On the opposite bank of the river, half way up a slight eminence, stood a small stone chapel.  Tasteful and elegant in its proportions, it presented a picturesque and attractive appearance.  There, once on each Sunday, the service of the Church of England was read, together with a brief discourse by a clergyman of that order.

Behind the chapel, and near the top of the hill, was a large stone cottage surrounded by pretty grounds and with ample stable conveniences.  It was the Rectory.

The Chapel and Rectory had been built and the clergyman was sustained, at a somewhat large cost, by the Establishment, for the purpose of enlightening and Christianizing the population of the parish of ——.
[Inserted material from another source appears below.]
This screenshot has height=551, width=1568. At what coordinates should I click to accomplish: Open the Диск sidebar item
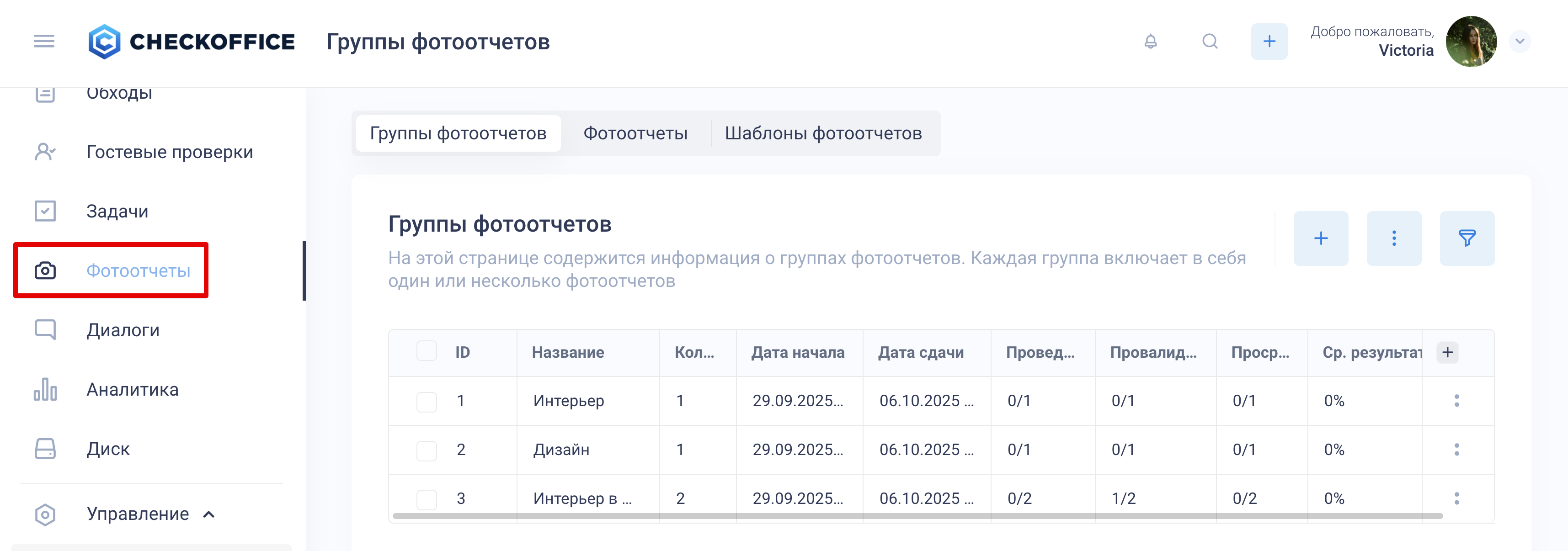pos(108,449)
Unfortunately, the incumbent was not the self-sacrificing person needed to elevate such a community.  Though ministering at the altar of God, he had no true religious feeling, no disinterested love for men.  He was simply a man of the world, a bon vivant, a horse jockey and sportsman, who consoled himself in the summer and autumn for his exile in that barbarous region, by filling his house with provincial friends, who helped him while away the time in fishing, hunting, and racing.  The winter months, he usually spent at Fredericton, and during that interval no service was held in the chapel.  Of late, the few, who were in the habit of attending the formal worship there, had forsaken it for the more animating services held in the Grove.

Not only the habitual church-goers, but the people of the parish at large, began to feel the magnetizing influence, and were drawn towards the same spot.  For a week or more past, late in the afternoons on which the meetings were held, little skiffs might have been seen putting off from the opposite shore, freighted with men, women, and children, crossing over to hear the wonderful preachings of the missionary.
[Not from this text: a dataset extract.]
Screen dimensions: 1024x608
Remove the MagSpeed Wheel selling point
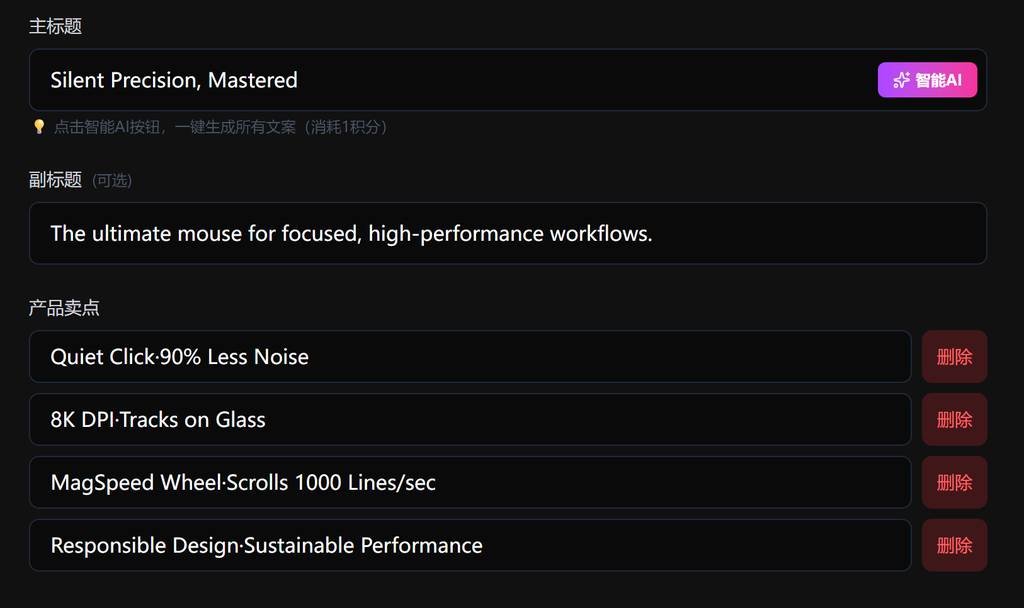coord(954,483)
What attracted them thither?  Not surely the love of the truth.

Most of them disliked it in their hearts, and had not even began to think of practising it in their lives.  They were interested in the man.  They were, in some sort, compelled by the magical power he held over them, to listen to entreaties and counsels, similar to those to which they had often hitherto turned a deaf ear.
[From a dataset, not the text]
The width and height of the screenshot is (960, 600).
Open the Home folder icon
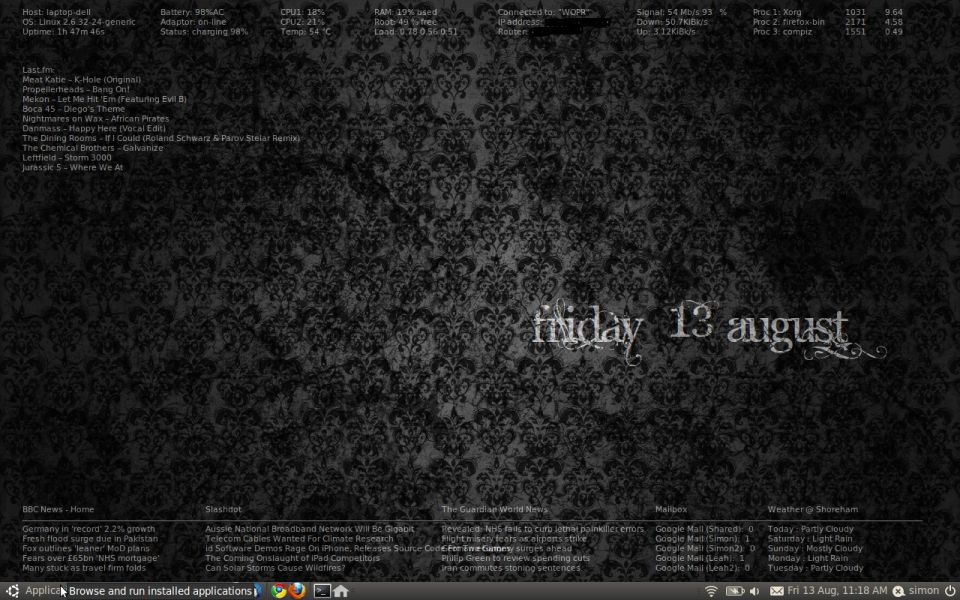click(341, 591)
Mr. Norton spent much of the time with them, going from house to house, partaking of their rude fare, sympathizing in their joys and sorrows, occasionally lending them a helping hand in their toils, and aiding them sometimes by his ingenuity and skill as an artisan.  They found in him a hearty, genial, and unselfish friend.  Hence when he appeared among them at the Grove, their personal interest in him secured a certain degree of order and decorum, and caused them to listen to him respectfully.